1. Simulate random fields (without activation) and extract local maxima

In a first step, I

  • Simulate a guassian random field using nipype. This field is huge (500x500x500) and therefore memory-intensive to ensure we have lots of local maxima.
  • Look at the GRF.
  • Export the GRF to a nifti file. Before saving the data, I make sure all values are positive, because step (d) only extracts local maxima that are above 0.
  • Extract all local maxima using nipype and fsl cluster.
  • Look at the table of local maxima and print the total number of peaks.
  • Look at the distribution of these maxima.

Import libraries


In [1]:
% matplotlib inline
import os
import numpy as np
import nibabel as nib
from nipy.labs.utils.simul_multisubject_fmri_dataset import surrogate_3d_dataset
import nipy.algorithms.statistics.rft as rft
from __future__ import print_function, division
import math
import matplotlib.pyplot as plt
import palettable.colorbrewer as cb
from nipype.interfaces import fsl
import pandas as pd
import nipy.algorithms.statistics.intvol as intvol
from matplotlib import colors
import scipy.stats as stats

Simulate very large RF


In [2]:
smooth_FWHM = 3
smooth_sd = smooth_FWHM/(2*math.sqrt(2*math.log(2)))
data = surrogate_3d_dataset(n_subj=1,sk=smooth_sd,shape=(500,500,500),noise_level=1)

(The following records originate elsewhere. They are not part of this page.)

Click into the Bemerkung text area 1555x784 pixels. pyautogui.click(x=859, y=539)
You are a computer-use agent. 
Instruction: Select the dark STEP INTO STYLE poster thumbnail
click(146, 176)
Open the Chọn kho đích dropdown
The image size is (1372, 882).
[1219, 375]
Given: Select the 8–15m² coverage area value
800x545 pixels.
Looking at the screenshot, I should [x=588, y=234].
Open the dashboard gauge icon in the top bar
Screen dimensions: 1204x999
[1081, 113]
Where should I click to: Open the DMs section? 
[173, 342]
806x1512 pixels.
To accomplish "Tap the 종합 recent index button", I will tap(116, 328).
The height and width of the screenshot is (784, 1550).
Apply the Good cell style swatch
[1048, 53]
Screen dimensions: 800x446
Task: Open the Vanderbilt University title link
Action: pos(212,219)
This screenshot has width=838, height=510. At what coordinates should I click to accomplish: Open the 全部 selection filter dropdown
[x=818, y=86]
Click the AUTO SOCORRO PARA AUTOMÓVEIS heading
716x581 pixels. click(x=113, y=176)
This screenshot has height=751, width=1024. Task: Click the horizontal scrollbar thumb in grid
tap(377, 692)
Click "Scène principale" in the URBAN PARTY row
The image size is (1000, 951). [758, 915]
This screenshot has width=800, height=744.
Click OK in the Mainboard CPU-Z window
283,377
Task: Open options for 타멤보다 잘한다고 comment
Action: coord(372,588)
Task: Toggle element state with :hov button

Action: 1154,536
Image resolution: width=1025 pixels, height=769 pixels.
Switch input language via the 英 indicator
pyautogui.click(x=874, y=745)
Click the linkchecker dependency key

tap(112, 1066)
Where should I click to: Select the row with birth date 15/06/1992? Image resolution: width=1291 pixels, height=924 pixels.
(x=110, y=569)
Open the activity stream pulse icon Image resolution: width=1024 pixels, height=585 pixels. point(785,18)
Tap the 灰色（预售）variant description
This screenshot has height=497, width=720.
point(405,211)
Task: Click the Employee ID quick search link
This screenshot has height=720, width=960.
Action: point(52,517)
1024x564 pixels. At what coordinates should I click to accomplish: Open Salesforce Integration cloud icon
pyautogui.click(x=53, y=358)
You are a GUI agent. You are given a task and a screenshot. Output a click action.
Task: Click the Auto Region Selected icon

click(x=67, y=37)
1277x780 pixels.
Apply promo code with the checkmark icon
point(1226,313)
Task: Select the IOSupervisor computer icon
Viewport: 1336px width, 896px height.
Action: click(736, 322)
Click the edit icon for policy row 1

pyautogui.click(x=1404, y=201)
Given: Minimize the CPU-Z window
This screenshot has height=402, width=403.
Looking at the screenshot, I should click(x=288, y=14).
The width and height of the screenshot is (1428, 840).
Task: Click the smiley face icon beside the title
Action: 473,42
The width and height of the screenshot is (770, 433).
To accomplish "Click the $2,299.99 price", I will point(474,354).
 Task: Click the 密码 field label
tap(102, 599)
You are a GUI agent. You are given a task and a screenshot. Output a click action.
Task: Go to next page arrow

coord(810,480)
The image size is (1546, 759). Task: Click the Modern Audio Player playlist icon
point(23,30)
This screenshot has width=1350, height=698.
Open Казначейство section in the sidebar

Show part of the RF (20x20x1)


In [3]:
plt.figure(figsize=(6,4))
plt.imshow(data[1:20,1:20,1])
plt.colorbar()
plt.show()


Save RF


In [4]:
minimum = data.min()
newdata = data - minimum #little trick because fsl.model.Cluster ignores negative values
img=nib.Nifti1Image(newdata,np.eye(4))
img.to_filename("files/RF.nii.gz")

Run fsl cluster to extract local maxima


In [5]:
cl=fsl.model.Cluster()
cl.inputs.threshold = 0
cl.inputs.in_file="files/RF.nii.gz"
cl.inputs.out_localmax_txt_file="files/locmax.txt"
cl.inputs.num_maxima=1000000
cl.inputs.connectivity=26
cl.inputs.terminal_output='none'
cl.run()


Out[5]:
<nipype.interfaces.base.InterfaceResult at 0x10deddc90>

Read and print top of file with peaks , print total number of peaks.


In [6]:
peaks = pd.read_csv("files/locmax.txt",sep="\t").drop('Unnamed: 5',1)
peaks.Value = peaks.Value + minimum
peaks[:5]


Out[6]:
Cluster Index Value x y z
0 1 6.668672 66 0 243
1 1 6.468672 468 0 255
2 1 6.268672 227 499 401
3 1 6.168672 291 499 191
4 1 6.168672 312 499 330

In [7]:
len(peaks)


Out[7]:
615036

Plot histogram local maxima


In [8]:
col=cb.qualitative.Set1_8.mpl_colors
plt.figure(figsize=(6,3))
ax=plt.subplot(111)
ax.hist(peaks.Value,40,normed=1,facecolor=col[0],alpha=0.75,lw=0)
ax.set_xlim([-1,5])
plt.show()


2. First approach: analytically derived distribution of local maxima above u

a. (Cheng & Schwartzman, 2015)

b. RFT

Cheng and Schwartzman recently published a paper in which they derive a distribution of local maxima over a certain threshold. They make (like RFT) the assumption that the field is a GRF whose interior is non-empty... A consequence is that we can only compute this when the threshold is high enough to ensure there are only blobs and no holes. We'll take a look how the theoretical distribution performs for lower thresholds. This is their derived distribution:

For all local maxima above threshold $v$, extending $u$ above this threshold,

For each $t_0 \in T$ and each fixed $u>0$, as $v \rightarrow \infty$,

\begin{equation*} F_t(u,v) = \frac{(u+v)^{N-1}e^{-(u+v)^2/2}}{v^{N-1}e^{-v^2/2}} \end{equation*}

Below you can see that the approximation indeed only works well on very high thresholds, and therefore cannot be used to obtain the full distribution of all peaks.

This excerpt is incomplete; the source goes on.